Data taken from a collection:
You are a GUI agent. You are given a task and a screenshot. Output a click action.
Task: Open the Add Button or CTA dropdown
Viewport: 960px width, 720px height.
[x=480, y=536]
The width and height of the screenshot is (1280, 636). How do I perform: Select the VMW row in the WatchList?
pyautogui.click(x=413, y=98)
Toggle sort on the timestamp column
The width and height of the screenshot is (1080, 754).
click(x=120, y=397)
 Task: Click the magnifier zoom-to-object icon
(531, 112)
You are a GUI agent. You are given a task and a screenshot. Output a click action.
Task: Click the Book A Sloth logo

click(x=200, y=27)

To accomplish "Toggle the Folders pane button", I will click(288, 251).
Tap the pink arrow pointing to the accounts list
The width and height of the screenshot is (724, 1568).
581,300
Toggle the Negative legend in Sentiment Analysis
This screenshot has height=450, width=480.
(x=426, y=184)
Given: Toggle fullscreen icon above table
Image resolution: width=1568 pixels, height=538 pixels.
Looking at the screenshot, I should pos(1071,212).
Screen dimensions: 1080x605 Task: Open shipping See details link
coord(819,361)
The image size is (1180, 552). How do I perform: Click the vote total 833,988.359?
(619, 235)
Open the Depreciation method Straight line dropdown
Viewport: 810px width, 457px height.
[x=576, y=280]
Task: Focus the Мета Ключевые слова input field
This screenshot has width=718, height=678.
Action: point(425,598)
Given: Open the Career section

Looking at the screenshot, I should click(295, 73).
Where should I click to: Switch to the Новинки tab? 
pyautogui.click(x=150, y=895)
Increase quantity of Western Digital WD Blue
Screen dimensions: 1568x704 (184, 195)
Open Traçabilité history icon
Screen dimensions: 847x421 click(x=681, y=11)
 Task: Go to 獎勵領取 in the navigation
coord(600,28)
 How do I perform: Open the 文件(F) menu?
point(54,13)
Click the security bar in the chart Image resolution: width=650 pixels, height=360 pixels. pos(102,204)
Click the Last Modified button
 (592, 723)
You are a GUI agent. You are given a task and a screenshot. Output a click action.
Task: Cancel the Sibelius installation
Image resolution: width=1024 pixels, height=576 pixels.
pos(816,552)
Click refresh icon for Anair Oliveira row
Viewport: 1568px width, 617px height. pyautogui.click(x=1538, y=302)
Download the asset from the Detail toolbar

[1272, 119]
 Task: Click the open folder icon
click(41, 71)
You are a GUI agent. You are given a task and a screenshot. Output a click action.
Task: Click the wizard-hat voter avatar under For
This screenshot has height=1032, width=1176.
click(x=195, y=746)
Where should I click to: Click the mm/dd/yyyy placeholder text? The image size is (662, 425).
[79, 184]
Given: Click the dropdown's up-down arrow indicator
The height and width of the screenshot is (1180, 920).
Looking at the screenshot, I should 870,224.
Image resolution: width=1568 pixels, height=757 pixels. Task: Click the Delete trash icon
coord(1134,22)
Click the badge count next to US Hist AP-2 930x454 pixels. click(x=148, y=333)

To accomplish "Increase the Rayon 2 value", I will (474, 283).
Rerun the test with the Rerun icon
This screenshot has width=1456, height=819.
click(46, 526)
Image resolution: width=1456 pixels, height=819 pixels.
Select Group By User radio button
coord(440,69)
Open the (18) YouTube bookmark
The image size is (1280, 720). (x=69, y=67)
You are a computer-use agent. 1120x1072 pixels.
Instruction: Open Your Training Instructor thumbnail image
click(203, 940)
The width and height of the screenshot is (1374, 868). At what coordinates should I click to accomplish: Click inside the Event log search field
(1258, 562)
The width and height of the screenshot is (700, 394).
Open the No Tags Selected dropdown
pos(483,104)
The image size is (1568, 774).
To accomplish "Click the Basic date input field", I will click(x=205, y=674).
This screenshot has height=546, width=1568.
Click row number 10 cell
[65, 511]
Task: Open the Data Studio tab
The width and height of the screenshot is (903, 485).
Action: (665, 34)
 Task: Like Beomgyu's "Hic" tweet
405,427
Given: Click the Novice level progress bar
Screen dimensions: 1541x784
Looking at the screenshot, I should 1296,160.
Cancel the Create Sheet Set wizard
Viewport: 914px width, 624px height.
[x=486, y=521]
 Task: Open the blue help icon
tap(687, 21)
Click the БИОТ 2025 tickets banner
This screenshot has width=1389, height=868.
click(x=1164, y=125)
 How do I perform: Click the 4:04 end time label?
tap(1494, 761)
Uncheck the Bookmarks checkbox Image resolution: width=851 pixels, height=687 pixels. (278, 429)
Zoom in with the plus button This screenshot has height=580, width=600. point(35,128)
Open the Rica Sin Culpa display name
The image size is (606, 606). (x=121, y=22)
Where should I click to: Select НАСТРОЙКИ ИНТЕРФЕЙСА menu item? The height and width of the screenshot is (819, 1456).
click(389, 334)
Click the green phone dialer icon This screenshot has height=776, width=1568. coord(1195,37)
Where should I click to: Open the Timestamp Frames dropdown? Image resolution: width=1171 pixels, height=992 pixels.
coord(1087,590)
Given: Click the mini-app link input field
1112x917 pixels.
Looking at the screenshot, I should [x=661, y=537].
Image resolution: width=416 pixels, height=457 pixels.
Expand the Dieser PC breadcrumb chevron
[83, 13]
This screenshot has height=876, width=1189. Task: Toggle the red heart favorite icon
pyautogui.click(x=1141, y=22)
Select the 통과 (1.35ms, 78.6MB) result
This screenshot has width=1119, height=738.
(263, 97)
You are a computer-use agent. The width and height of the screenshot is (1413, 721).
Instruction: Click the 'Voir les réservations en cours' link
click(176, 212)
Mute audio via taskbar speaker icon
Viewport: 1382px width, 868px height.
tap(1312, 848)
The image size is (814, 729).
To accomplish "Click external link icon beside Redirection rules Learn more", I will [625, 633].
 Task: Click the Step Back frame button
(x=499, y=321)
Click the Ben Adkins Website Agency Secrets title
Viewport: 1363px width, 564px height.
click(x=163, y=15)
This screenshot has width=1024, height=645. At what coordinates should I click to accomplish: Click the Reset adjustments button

| EXERCISE DESCRIPTION |
Reproduce every row above word for word.

| RESPONSE TO THE TASK |
You are a GUI agent. You are given a task and a screenshot. Output a click action.
Task: Open the Add Button or CTA dropdown
Viewport: 960px width, 720px height.
[x=480, y=536]
The width and height of the screenshot is (1280, 636). How do I perform: Select the VMW row in the WatchList?
pyautogui.click(x=413, y=98)
Toggle sort on the timestamp column
The width and height of the screenshot is (1080, 754).
click(x=120, y=397)
 Task: Click the magnifier zoom-to-object icon
(531, 112)
You are a GUI agent. You are given a task and a screenshot. Output a click action.
Task: Click the Book A Sloth logo

click(x=200, y=27)

To accomplish "Toggle the Folders pane button", I will click(288, 251).
Tap the pink arrow pointing to the accounts list
The width and height of the screenshot is (724, 1568).
581,300
Toggle the Negative legend in Sentiment Analysis
This screenshot has height=450, width=480.
(x=426, y=184)
Given: Toggle fullscreen icon above table
Image resolution: width=1568 pixels, height=538 pixels.
Looking at the screenshot, I should pos(1071,212).
Screen dimensions: 1080x605 Task: Open shipping See details link
coord(819,361)
The image size is (1180, 552). How do I perform: Click the vote total 833,988.359?
(619, 235)
Open the Depreciation method Straight line dropdown
Viewport: 810px width, 457px height.
[x=576, y=280]
Task: Focus the Мета Ключевые слова input field
This screenshot has width=718, height=678.
Action: point(425,598)
Given: Open the Career section

Looking at the screenshot, I should click(295, 73).
Where should I click to: Switch to the Новинки tab? 
pyautogui.click(x=150, y=895)
Increase quantity of Western Digital WD Blue
Screen dimensions: 1568x704 (184, 195)
Open Traçabilité history icon
Screen dimensions: 847x421 click(x=681, y=11)
 Task: Go to 獎勵領取 in the navigation
coord(600,28)
 How do I perform: Open the 文件(F) menu?
point(54,13)
Click the security bar in the chart Image resolution: width=650 pixels, height=360 pixels. pos(102,204)
Click the Last Modified button
 (592, 723)
You are a GUI agent. You are given a task and a screenshot. Output a click action.
Task: Cancel the Sibelius installation
Image resolution: width=1024 pixels, height=576 pixels.
pos(816,552)
Click refresh icon for Anair Oliveira row
Viewport: 1568px width, 617px height. pyautogui.click(x=1538, y=302)
Download the asset from the Detail toolbar

[1272, 119]
 Task: Click the open folder icon
click(41, 71)
You are a GUI agent. You are given a task and a screenshot. Output a click action.
Task: Click the wizard-hat voter avatar under For
This screenshot has height=1032, width=1176.
click(x=195, y=746)
Where should I click to: Click the mm/dd/yyyy placeholder text? The image size is (662, 425).
[79, 184]
Given: Click the dropdown's up-down arrow indicator
The height and width of the screenshot is (1180, 920).
Looking at the screenshot, I should 870,224.
Image resolution: width=1568 pixels, height=757 pixels. Task: Click the Delete trash icon
coord(1134,22)
Click the badge count next to US Hist AP-2 930x454 pixels. click(x=148, y=333)

To accomplish "Increase the Rayon 2 value", I will (474, 283).
Rerun the test with the Rerun icon
This screenshot has width=1456, height=819.
click(46, 526)
Image resolution: width=1456 pixels, height=819 pixels.
Select Group By User radio button
coord(440,69)
Open the (18) YouTube bookmark
The image size is (1280, 720). (x=69, y=67)
You are a computer-use agent. 1120x1072 pixels.
Instruction: Open Your Training Instructor thumbnail image
click(203, 940)
The width and height of the screenshot is (1374, 868). At what coordinates should I click to accomplish: Click inside the Event log search field
(1258, 562)
The width and height of the screenshot is (700, 394).
Open the No Tags Selected dropdown
pos(483,104)
The image size is (1568, 774).
To accomplish "Click the Basic date input field", I will click(x=205, y=674).
This screenshot has height=546, width=1568.
Click row number 10 cell
[65, 511]
Task: Open the Data Studio tab
The width and height of the screenshot is (903, 485).
Action: (665, 34)
 Task: Like Beomgyu's "Hic" tweet
405,427
Given: Click the Novice level progress bar
Screen dimensions: 1541x784
Looking at the screenshot, I should 1296,160.
Cancel the Create Sheet Set wizard
Viewport: 914px width, 624px height.
[x=486, y=521]
 Task: Open the blue help icon
tap(687, 21)
Click the БИОТ 2025 tickets banner
This screenshot has width=1389, height=868.
click(x=1164, y=125)
 How do I perform: Click the 4:04 end time label?
tap(1494, 761)
Uncheck the Bookmarks checkbox Image resolution: width=851 pixels, height=687 pixels. (278, 429)
Zoom in with the plus button This screenshot has height=580, width=600. point(35,128)
Open the Rica Sin Culpa display name
The image size is (606, 606). (x=121, y=22)
Where should I click to: Select НАСТРОЙКИ ИНТЕРФЕЙСА menu item? The height and width of the screenshot is (819, 1456).
click(389, 334)
Click the green phone dialer icon This screenshot has height=776, width=1568. coord(1195,37)
Where should I click to: Open the Timestamp Frames dropdown? Image resolution: width=1171 pixels, height=992 pixels.
coord(1087,590)
Given: Click the mini-app link input field
1112x917 pixels.
Looking at the screenshot, I should [x=661, y=537].
Image resolution: width=416 pixels, height=457 pixels.
Expand the Dieser PC breadcrumb chevron
[83, 13]
This screenshot has height=876, width=1189. Task: Toggle the red heart favorite icon
pyautogui.click(x=1141, y=22)
Select the 통과 (1.35ms, 78.6MB) result
This screenshot has width=1119, height=738.
(263, 97)
You are a computer-use agent. The width and height of the screenshot is (1413, 721).
Instruction: Click the 'Voir les réservations en cours' link
click(176, 212)
Mute audio via taskbar speaker icon
Viewport: 1382px width, 868px height.
tap(1312, 848)
The image size is (814, 729).
To accomplish "Click external link icon beside Redirection rules Learn more", I will [625, 633].
 Task: Click the Step Back frame button
(x=499, y=321)
Click the Ben Adkins Website Agency Secrets title
Viewport: 1363px width, 564px height.
click(x=163, y=15)
This screenshot has width=1024, height=645. At what coordinates should I click to accomplish: Click the Reset adjustments button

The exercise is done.